- DVD cover
- Directed by: Caryn Krooth
- Screenplay by: Caryn Krooth; Wendy Olinger;
- Produced by: Charles Block; Caryn Krooth; Wendy Olinger;
- Starring: Carla Gugino; Rya Kihlstedt; Christopher McDonald; Anna Thomson;
- Cinematography: Tom Hurwitz
- Edited by: Mary Morrisey
- Music by: Benedikt Brydern
- Production company: City Block Productions
- Release date: 1997;
- Running time: 95 minutes
- Country: United States
- Language: English

= Jaded (film) =

Jaded is a 1997 American drama film directed by Caryn Krooth, and co-written with Wendy Olinger. It stars Carla Gugino, Rya Kihlstedt, Christopher McDonald, and Anna Thomson.

==Plot==

Megan is naked and lying unconscious on a beach. Her body is covered in bruises. A woman jogging on the beach comes upon Megan, who turns so that more of her wounds are visible. Megan is transported to the hospital, where a nurse uses an instant camera to take photos. Detective Norwich enters the room and begins asking Megan questions, getting the names Pat and Alex as Megan's rapists, whom she met at Jack's Bar. Norwich goes out to the nurse's station where Assistant District Attorney Heller arrives. Norwich and Heller leave for Jack's Bar.

Norwich questions Jack, who says he did see Alex and Pat with Megan, and reveals that they left together at closing. He then informs Norwich and Heller that Pat and Alex are women.

Heller and Norwich confirm with Megan that Pat and Alex are women. Heller informs Megan she can't prosecute Alex and Pat for rape, stating that women aren't included in the definition of rape in the first degree. She then explains the legal definition attached to sodomy in the first degree, and that the penalty is the same, but they can't call what happened to Megan rape. Megan leaves the room and Norwich and Heller leave the house.
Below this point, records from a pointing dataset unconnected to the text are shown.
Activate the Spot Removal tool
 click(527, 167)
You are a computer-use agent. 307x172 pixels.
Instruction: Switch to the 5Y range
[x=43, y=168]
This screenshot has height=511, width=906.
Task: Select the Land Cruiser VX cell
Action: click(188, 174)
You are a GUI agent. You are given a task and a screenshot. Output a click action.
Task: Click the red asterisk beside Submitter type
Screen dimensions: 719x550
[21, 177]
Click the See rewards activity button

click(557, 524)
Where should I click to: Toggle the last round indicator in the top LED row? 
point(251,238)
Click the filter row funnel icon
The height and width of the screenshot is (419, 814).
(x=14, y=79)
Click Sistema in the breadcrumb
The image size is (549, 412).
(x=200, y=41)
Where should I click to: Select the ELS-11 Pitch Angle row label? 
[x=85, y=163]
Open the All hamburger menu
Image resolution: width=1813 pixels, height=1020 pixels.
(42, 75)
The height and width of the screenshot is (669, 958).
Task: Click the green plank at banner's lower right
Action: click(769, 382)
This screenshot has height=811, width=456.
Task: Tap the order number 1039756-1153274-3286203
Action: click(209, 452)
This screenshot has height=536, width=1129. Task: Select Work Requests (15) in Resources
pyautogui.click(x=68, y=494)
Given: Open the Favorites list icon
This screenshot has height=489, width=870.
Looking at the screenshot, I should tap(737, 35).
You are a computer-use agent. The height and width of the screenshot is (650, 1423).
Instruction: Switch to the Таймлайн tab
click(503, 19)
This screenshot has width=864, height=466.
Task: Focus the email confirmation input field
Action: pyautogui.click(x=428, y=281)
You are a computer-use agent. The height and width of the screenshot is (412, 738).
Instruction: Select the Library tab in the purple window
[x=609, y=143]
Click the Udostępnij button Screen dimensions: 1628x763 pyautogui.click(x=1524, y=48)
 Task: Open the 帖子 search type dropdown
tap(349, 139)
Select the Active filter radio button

A flashback scene while Norwich and Heller are having lunch reveals that Norwich was at Jack's Bar and saw Pat and Alex dancing provocatively while Jack filmed them with a portable camera. Norwich and a uniform officer are next seen pulling up outside of a body piercing and tattoo parlor, where Pat and Alex work. Pat refuses to cooperate with the investigation.

Norwich takes a photo array to Megan for her to identify Alex and Pat. Norwich goes back to the parlor with uniform officers and arrests Pat and Alex.

When Pat and Alex arrive at defense attorney Carol Brocker's office, Alex has a noticeable black eye. When Carol asks how it happened, Alex claims she fell down the stairs. Carol says she will refuse their case if they continue to lie to her.

The beginning of the rape is then shown in a flashback sequence as Megan tells Heller what happened. Pat is shown hitting Megan several times. After Heller leaves Megan's house, the scene shifts back to Carol's office with Pat claiming Megan enjoyed the pain.

Heller meets with Louise Smith, who had previously accused Pat of assault but dropped the charges, trying to convince Louise to testify against Pat.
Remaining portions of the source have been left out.